The long-awaited half-billion-dollar Canberra Hospital expansion project has hit another roadblock with Garran residents fearing plans to move the Emergency Department entrance away from Yamba Drive to opposite the primary school will put their children at risk.
The new ED is to be located on the corner of Palmer Street and Gilmore Crescent near Garran Primary School, and ambulances will access the ED via Palmer Street.
Long-time Garran resident and school parent Jennifer Berget said residents were concerned about the traffic increase, including ambulances rushing to the ED, and the safety of children walking and riding to school.
“The corner of Palmer Street and Gilmore Crescent is bad enough as it is. We don’t want it to get any worse,” she said.
With drop-off and pick-up times already a bit chaotic, Garran was one of the first schools to get a crossing supervisor.
“I’ve had to pull children back off zebra crossings because cars didn’t stop,” she said.
Ms Berget said it did not seem logical to move the ED entrance away from a main arterial road to a residential street.
She said the community felt blindsided by the announcement at a meeting on 26 September and the Garran Residents Association had launched a petition calling for the government to reconsider.
“People were shocked that ambulances would be accessing the new ED opposite their driveway,” she said.
Ms Berget said there were also concerns for ambulance staff taking patients to hospital having to negotiate the area.
Canberra Liberals health spokesperson Vicki Dunne said the government had not thought through the situation and needed to either take action to ameliorate the problem or relocate the SPIRE project to a different site.
“Canberra Hospital has the third biggest emergency room in the country and when you look at peer hospitals none of those hospitals has a major entry point on a suburban road,” Mrs Dunne said.
“None have a major entry point across the road from a primary school with over 600 children.”
She said there were about 100 ambulance movements a day in and out of Accident and Emergency, with 20,000 arrivals last year. The proposed entrance was possibly the worst location in terms of interface with lots of vulnerable road users.

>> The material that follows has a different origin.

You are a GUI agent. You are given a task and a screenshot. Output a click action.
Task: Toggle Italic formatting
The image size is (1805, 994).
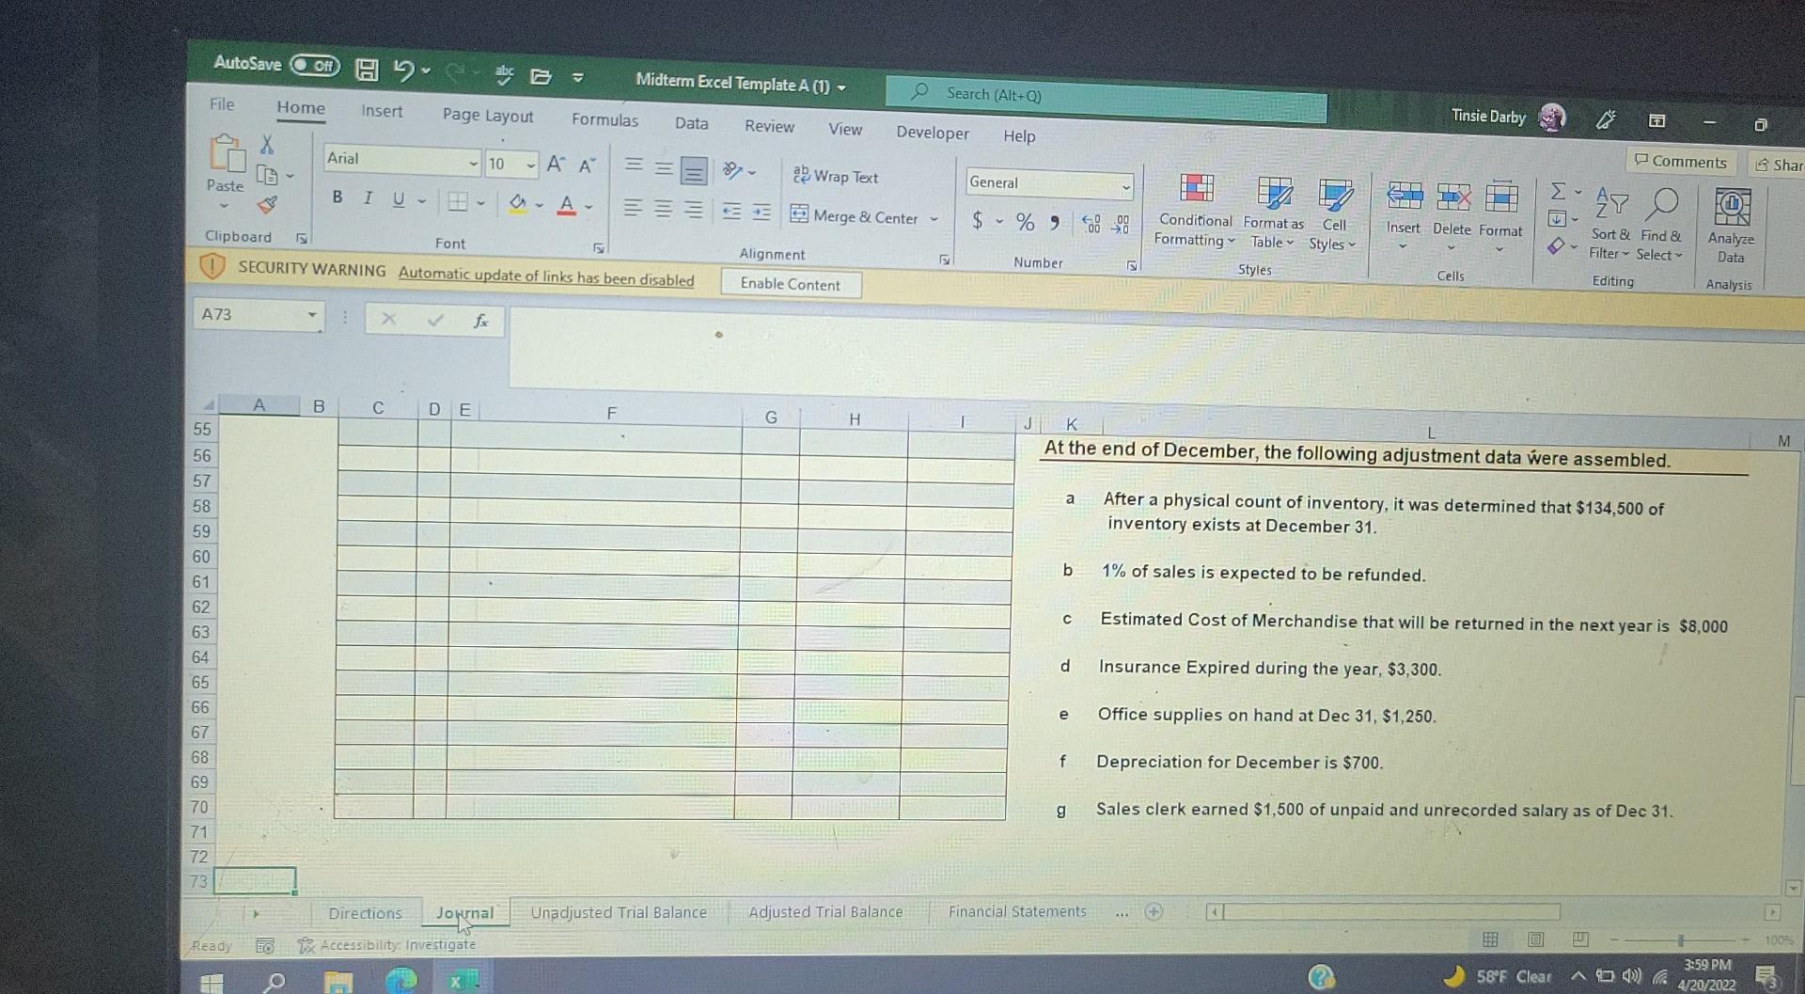click(x=367, y=198)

Mrs Dunne said with the project at such an early stage and construction not due to start until 2021, there was still time for the government to make changes.
She would not say whether the government should hold off on the project until after next year’s election but said with such a large amount of money at stake the government needed to get the hospital expansion right. But Mrs Dunne said the Opposition would not be in the business of tearing up contracts if it won power next year.
Health Minister Rachel Stephen-Smith said the ACT Government had only begun consulting with Garran residents and she had written to the president of the school board and the Residents Association on Wednesday.
She said Major Projects Canberra was doing detailed work to understand the net traffic impact of the SPIRE project, given that there would be quite a lot of traffic redirected as a result of existing activities moving from the site.
“As soon as the traffic study is done we’ll share it with the community and work though it,” she said.
Ms Berget, who has grown up in the shadow of the hospital, said she and the Garran community were acutely aware of its needs but “as a mum I believe it’s everybody’s responsibility to look after the safety of children and to prioritise that, and I’d like the government to prioritise that that as well”.